Am Ende hat er sich durchgesetzt – mit Geduld aber auch mit Bestimmtheit. Als Mario Draghi am Abend im Quirinalspalast die Namen seiner neuen Ministerinnen und Minister vorliest, schwingt ein Hauch von Genugtuung mit. Der ehemalige oberste Europäische Notenbanker hat gerade die grösste Koalitionsregierung in Italien seit Jahrzehnten zusammengeschmiedet. Fast alle im Parlament vertretenen Parteien wollen sie unterstützen - nach Schweizer Verhältnissen.
Kurz zuvor hat er dem italienischen Staatspräsidenten, wie es das Protokoll will, die Liste für die Vereidigung unterbreitet: 15 politische Exponenten, acht parteien-unabhängige Experten.
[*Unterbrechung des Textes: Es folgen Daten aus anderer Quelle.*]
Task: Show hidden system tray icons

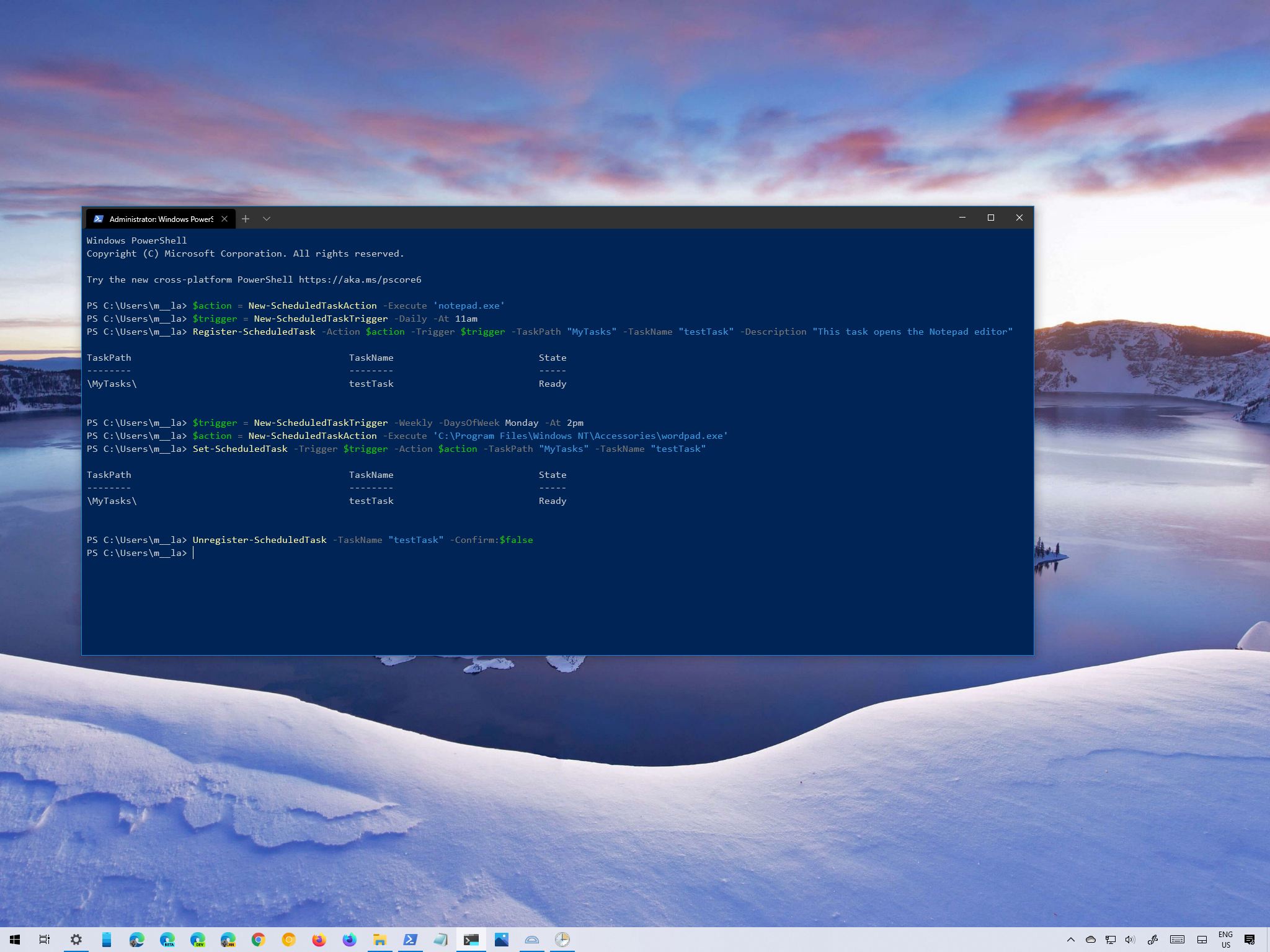Action: [1070, 940]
Diese sind in allen Schlüsselpositionen des neuen Kabinetts:
- Der bisherige Generaldirektor der Zentralbank wird neuer Finanzminister.
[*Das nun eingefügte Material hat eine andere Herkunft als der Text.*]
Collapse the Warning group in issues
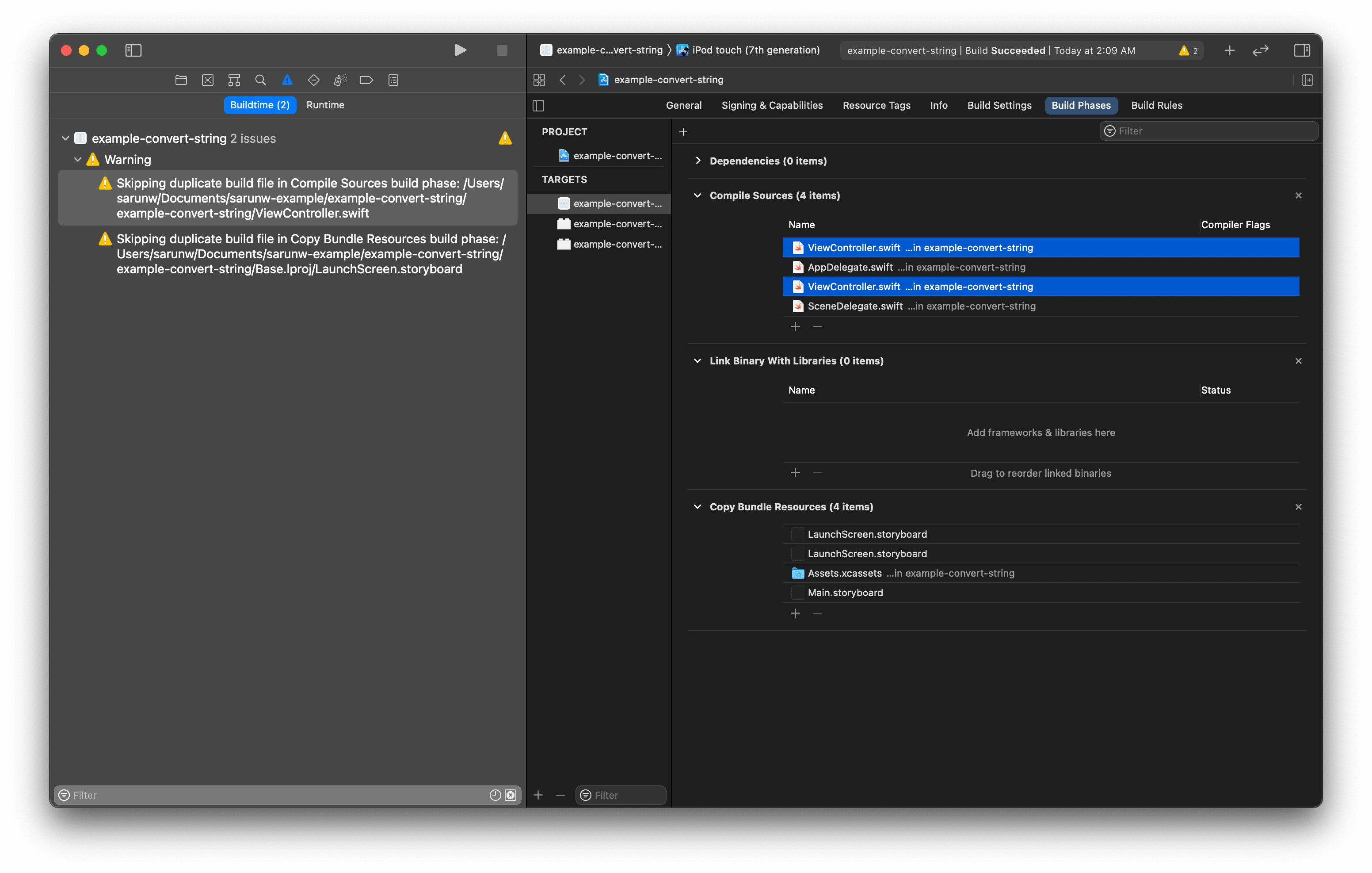The image size is (1372, 873). (x=78, y=160)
- Ein Physiker und Technologiemanager des italienischen Rüstungs,- Luft- und Raumfahrtunternehmens Leonardo wird Italiens technologischen Wandel in Angriff nehmen.
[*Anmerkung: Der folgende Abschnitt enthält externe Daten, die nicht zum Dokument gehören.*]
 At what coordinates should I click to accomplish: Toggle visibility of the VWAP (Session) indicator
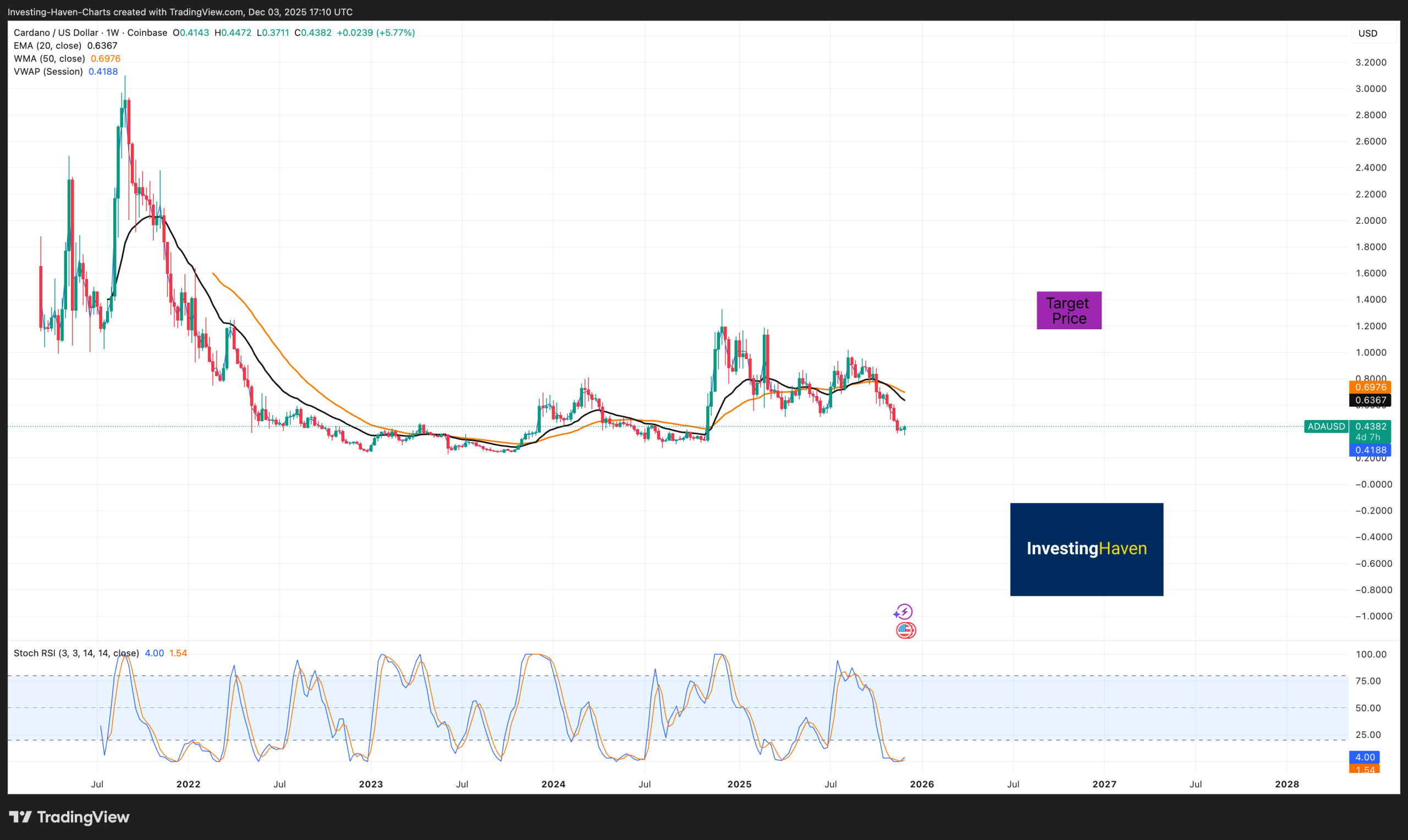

- Der ehemalige Europachef eines der weltweit grössten Mobilfunkkonzerne wird Italiens Rückstand im digitalen Zeitalter aufholen.
- Die ehemalige Vorsitzende des Verfassungsgerichtes wird Justizministerin.
Auf ihren Posten bleiben als einzige politische Exponenten der Vorgängerregierung von Giuseppe Conte der Gesundheitsminister der Linkspartei LEU, welcher weiterhin das Land aus der Corona-Pandemie steuern soll, die bisherigen Verteidigungs- und Kulturminister des Partito Democratico und der alte und neue Aussenminister der Cinquestelle.
Alle anderen Positionen hat Mario Draghi neu besetzt – teilweise mit wichtigen Parteifrauen und -Männern aus dem Lager der Populisten von Lega und Cinquestelle, der Mitte-Rechts-Partei Forza Italia, der Mitte-Links-Partei, den Demokraten und ihrer Splitterpartei Italia Viva.
Sie alle sollen die politischen Platzhirsche in Schach halten, allen voran Matteo Salvini und Matteo Renzi – aber auch die immer mehr zerfallende ehemalige Protestbewegung der Cinquestelle.
Konkordanz – noch ein Fremdwort
Ihre teils völlig konträren Parteiinteressen sollen der neuen politischen Konkordanz geopfert werden. Das wird das Glanzstück von Mario Draghi sein! Schon jetzt bemerkenswert die 180-Grad-Wendung von Matteo Salvini, der plötzlich italienische Migrationspolitik «europäisch einbetten» und nach deutschen und französischen Standards ausrichten will.
Der ehemalige Mr. Euro muss in Italien schaffen, was er als Chef der Europäischen Zentralbank acht Jahre in Europa versucht hat: die geldpolitischen Interessen von 19 Mitgliedsstaaten unter einen Hut zu bekommen.
Vielleicht war dieser Einsatz einfacher gewesen als jetzt das neue Unterfangen. Mario Draghi muss das Unmögliche möglich machen und die italienische Politik erstmals auf eine gemeinsame Linie bringen: als 67. Regierung in 75 Jahren – in Zeiten von Corona im Zeichen eines gemeinsamen nationalen Interesses.